ティン・パン・アレーのSIDEWAYS

季節が流れていく。音楽が聴こえてくる。

リリィと教授とフレッシュジュース。

tinpan19732006-02-27

化粧品会社の春のCMソングを、引越し直前に連続して取り上げた。
今日は私にとっての真打ちにご登場願おう。リリィ「オレンジ村から春へ」、資生堂1976年春のテーマ。キャッチ・コピーは「恋のミルキーオレンジ」だったと思う。
同時期のカネボウ「ギンザ・レッド・ウィ・ウィ」はフランスのデイブ(?)というシンガーが歌っていたはず。中学入学前の春休み、この2作のシングル・レコードを買って愛聴した記憶がある。
それから、13年くらい経って、坂本龍一氏の著作『SELDOM ILLEGAL〜時には違法〜』を読んだとき、はっきりとは明記されていないのだが、ピ〜ンと来た。
この「オレンジ村から春へ」のバッキング(アレンジ含め)、教授の仕事なんだ(間違っていたら申し訳ない。でも、ゼッタイそうだと思う)。
友部正人氏と新宿ゴールデン街の飲み屋で隣り合わせ、翌日のレコーディングに参加したのがデビューと云われる教授。ただのヒッピーのピアノ弾きと思われたが、プレイヤーとしてはもちろんアレンジャーとしても類稀なる能力を発揮して、評判に評判を呼び、やがて当時最もギャラの良かったリリィからお声がかかる。マネーがあるところに優秀な人材は集うのは経済の必然!というわけで、このリリィのバイバイ・セッション・バンド、メンツが凄い。
ドラムがリリィの夫君であられた西氏、ベースは吉田健氏、ギターは伊藤銀次氏、そしてキーボードが教授。「ペイも良くて、音楽的にも好きなことやれた」というようなことが、『SELDOM ILLEGAL〜時には違法〜』に書かれていたと思う。
ちょっとカントリーっぽくて、ちょっとニュー・オーリンズっぽい、そんなサウンドが聴かれる。メロディーは、化粧品会社のキャンペーンに使われるくらいだから、めちゃポップ。

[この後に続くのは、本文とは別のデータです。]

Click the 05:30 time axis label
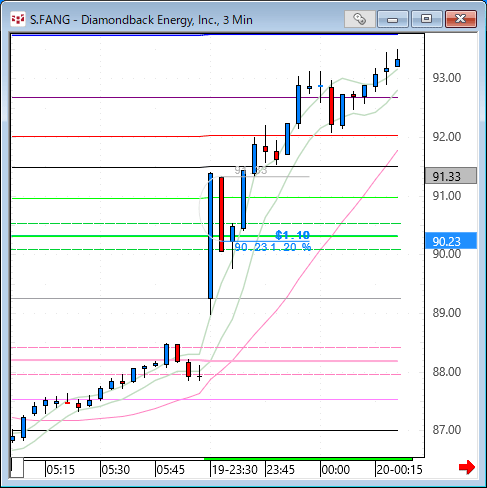Screen dimensions: 487x488 (x=115, y=470)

80年頭には、この曲「ポンキッキーズ」で使われたりもしていた。
このシングルが発売された1976年の春は、シュガー・ベイブ解散コンサートが荻窪ロフトで行われ、『ナイアガラ・トライアングルVol.1』が発売された時期でもある(シュガー解散コンサートの最後、伊藤銀次坂本龍一両氏が加わり、「幸せにさよなら」を演奏したらしい!)。
教授がポップスに正面から向き合っていた時期というか、Prophet 5とかのシンセじゃないキーボードを弾く教授に、希少で貴重な価値を感じる。
資生堂のCMで使われた音源をコンパイルした『音椿』という編集盤が出ていて、この「オレンジ村から春へ」は1曲目に収録されている。“さすが!資生堂”と思いつつも、ひとつザンネンなのは、この1年前の春CM「彼女はフレッシュジュース」のテーマ曲が収録されていないこと。これもリリィの作品で、曲名は「想春期」か「春想期」だったと思う。ちょっと調べてみたのが、わからない。たぶん今音源は廃盤状態だ(曲名と音源の有無、ご存知の方教えてください)。
この「彼女はフレッシュジュース」というキャッチフレーズ、小野田隆雄氏のコピーだが、この年のコピーライティングの賞を受賞している。広告的にヒジョーに価値のあるものなので、音源もぜひ聴けるようにしていただきたいものだ。